Our aim is to present a patient with hemichorea and frontal lobe syndrome as the main manifestation of unbalanced PV.
Case presentation
A 96-year-old man presented to our emergency room with sudden-onset left-sided involuntary movements involving the upper limb and face that had developed 4 days earlier. Concomitantly, he had demonstrated progressive behavioural change which family members described as social disinhibited behaviour that included inappropriate verbal comments and unrestrained laugh.
His medical history included hypertension, atrial fibrillation (treated with a direct anticoagulant agent, apixaban) and chronic lower limb ischaemia. He also has a PV that was treated with hydroxyurea for a long time, but the haematologist had decided to retired a month ago.
He was not being treated with chorea-induced drugs such antiparkinsonian drugs, antipsychotics, amphetamines or tricyclic antidepressants.
There was no family history of movement disorders, dementia or psychiatric illness.
His physical showed choreic movements involving orofacial and brachial muscles.

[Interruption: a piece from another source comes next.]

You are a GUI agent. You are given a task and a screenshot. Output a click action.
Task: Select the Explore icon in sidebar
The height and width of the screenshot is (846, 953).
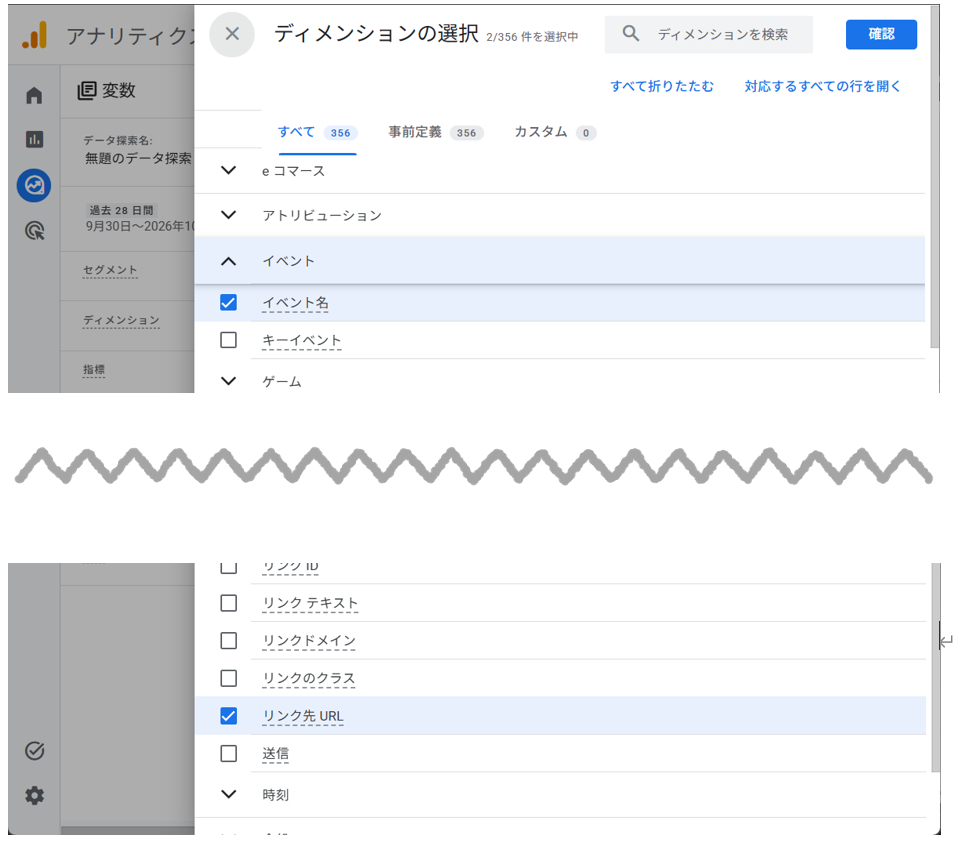coord(34,185)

These movements were random and fleeting from one part to the body to another, causing difficulty in day-a-day activities. Neuropsychological testing showed mild cognitive impairment, with predominantly extensive frontal symptomatology (tendency to imitate, disinhibition…).
There was no clubbing, splenomegaly or evidence of peripheral venous thrombosis.
Cardiovascular examination was unremarkable.
Investigations
On hospital admission, laboratory testing showed elevated Hb (15.5 gr/dl, reference 12–15), higher Ht than previous (46%, reference 35–45) and elevated mean corpuscular volume (MCV). In retrospect, Hb, MCV and Ht values had been rising since 1 month before presentation (figure 1).
Figure 1.
Haematocrit levels.
Other laboratory tests were normal, including coagulation indicators.
The sudden appearance of left-sided hemichorea in a patient with a former Atrial fibrillation (AF) raised the suspicion of a vascular event in the basal ganglia region, however a CT of the brain was normal (figure 2).
Figure 2.
CT of the brain.
The patient had a pacemaker that was not compatible with MRI, so it could not be performed.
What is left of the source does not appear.